Stored records —
☆ ☆ ☆ ☆ ☆
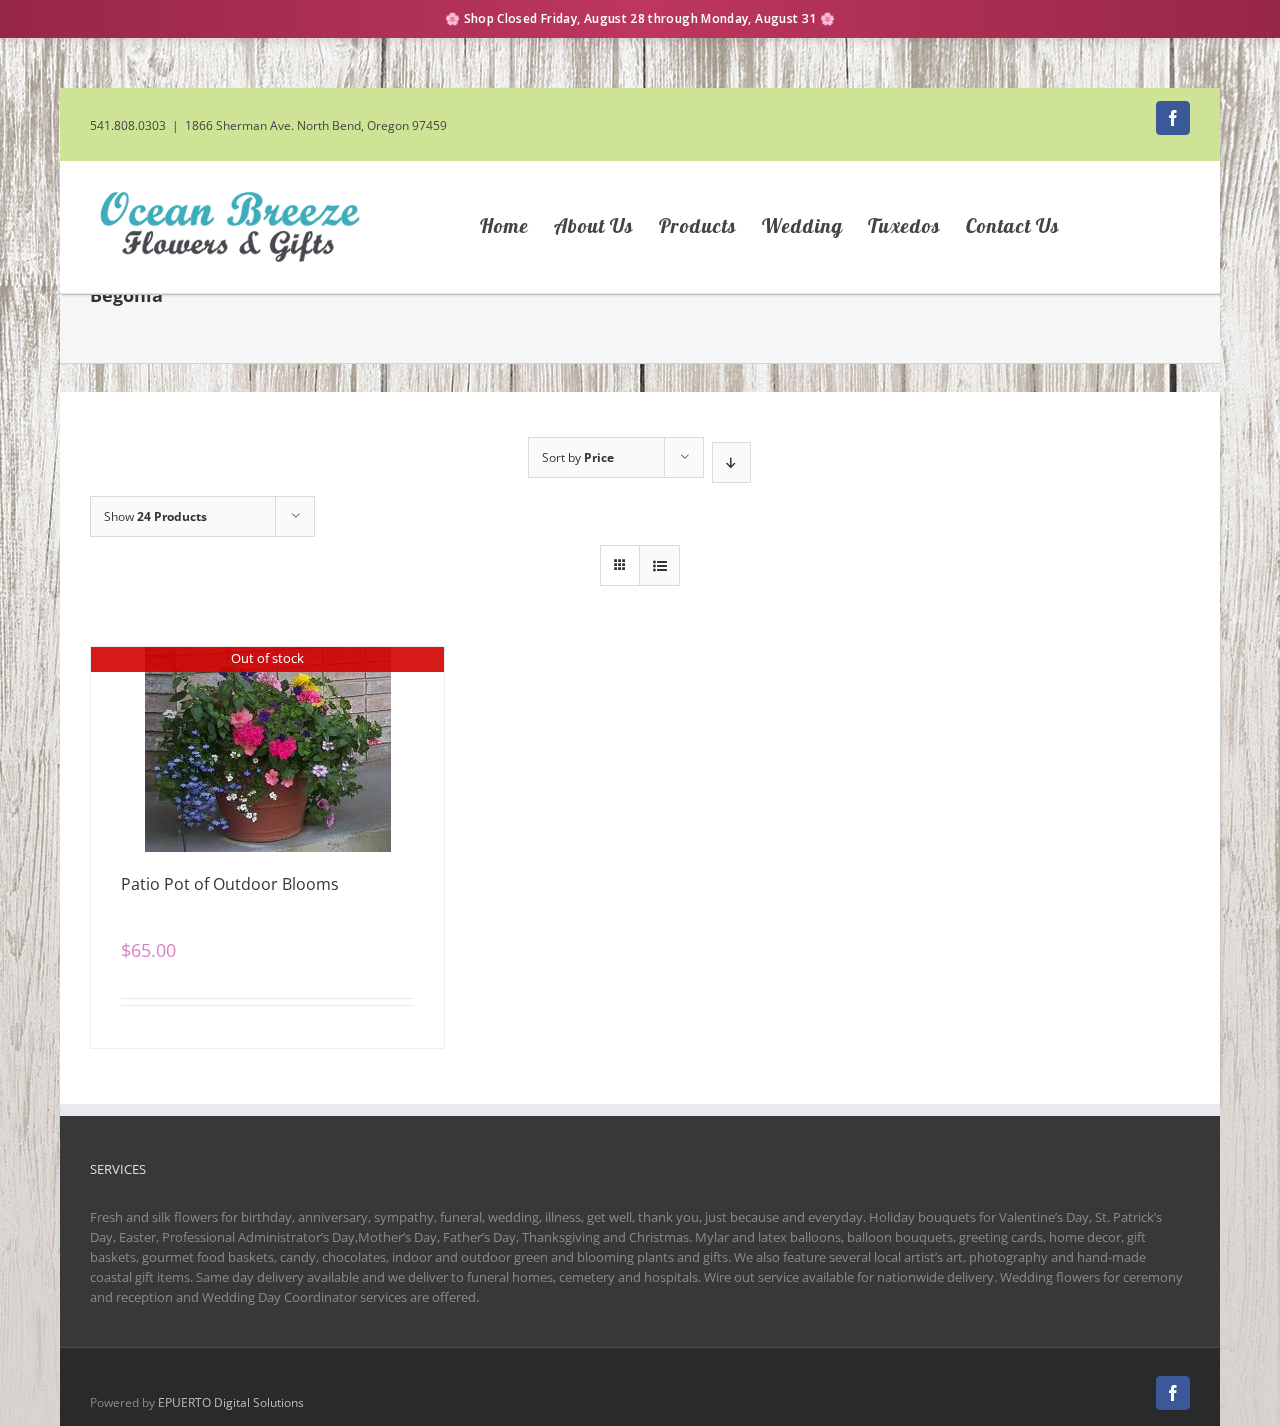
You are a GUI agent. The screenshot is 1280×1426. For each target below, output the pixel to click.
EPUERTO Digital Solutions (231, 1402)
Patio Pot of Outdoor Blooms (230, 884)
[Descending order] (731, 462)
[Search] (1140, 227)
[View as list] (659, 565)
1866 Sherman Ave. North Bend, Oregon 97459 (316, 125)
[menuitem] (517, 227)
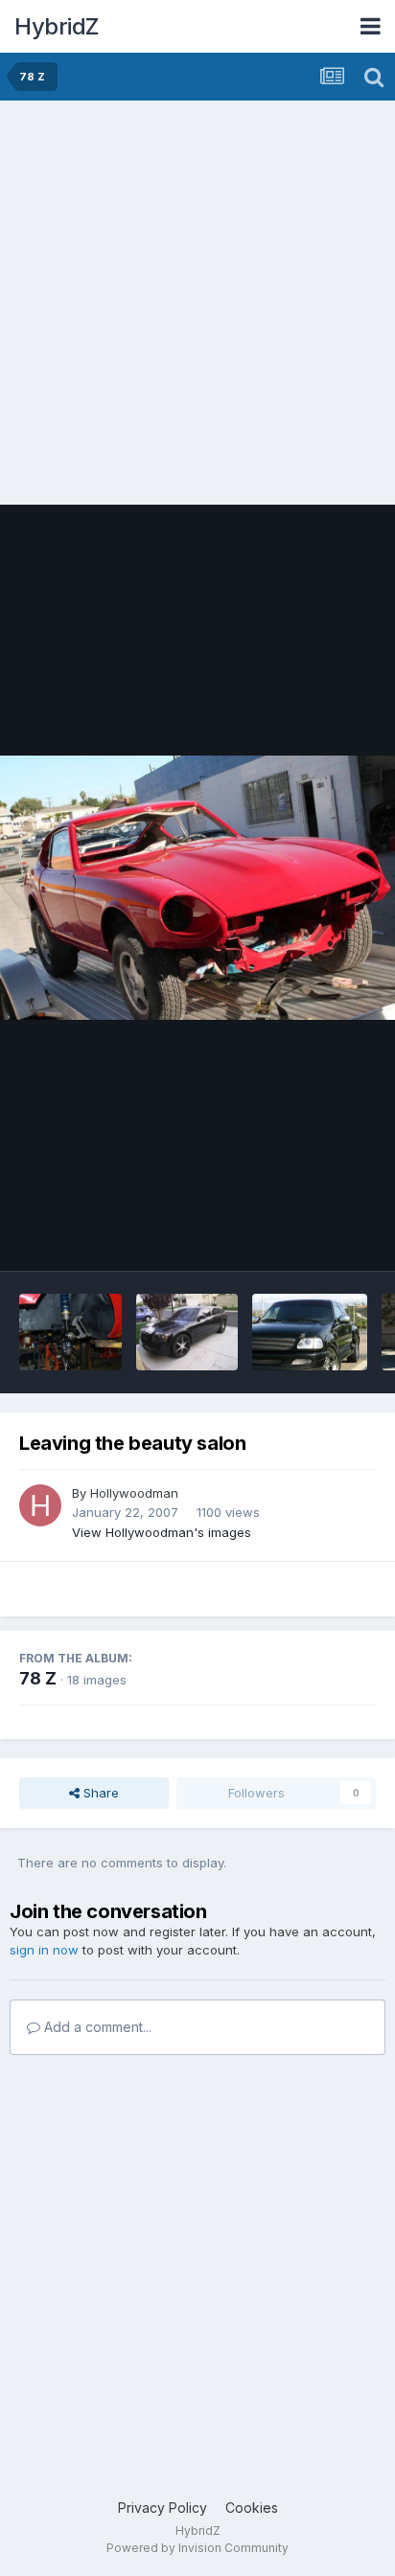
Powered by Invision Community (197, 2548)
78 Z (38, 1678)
☆ ☆ ☆ ☆ ☆
What the task asks — The expected output is the exact run of lines from the one containing "[View as list] (659, 565)" through the final line of the data above, both ends included, with no pictures.

Written response —
[View as list] (659, 565)
1866 Sherman Ave. North Bend, Oregon 97459 (316, 125)
[menuitem] (517, 227)
Powered by Invision Community (197, 2548)
78 Z (38, 1678)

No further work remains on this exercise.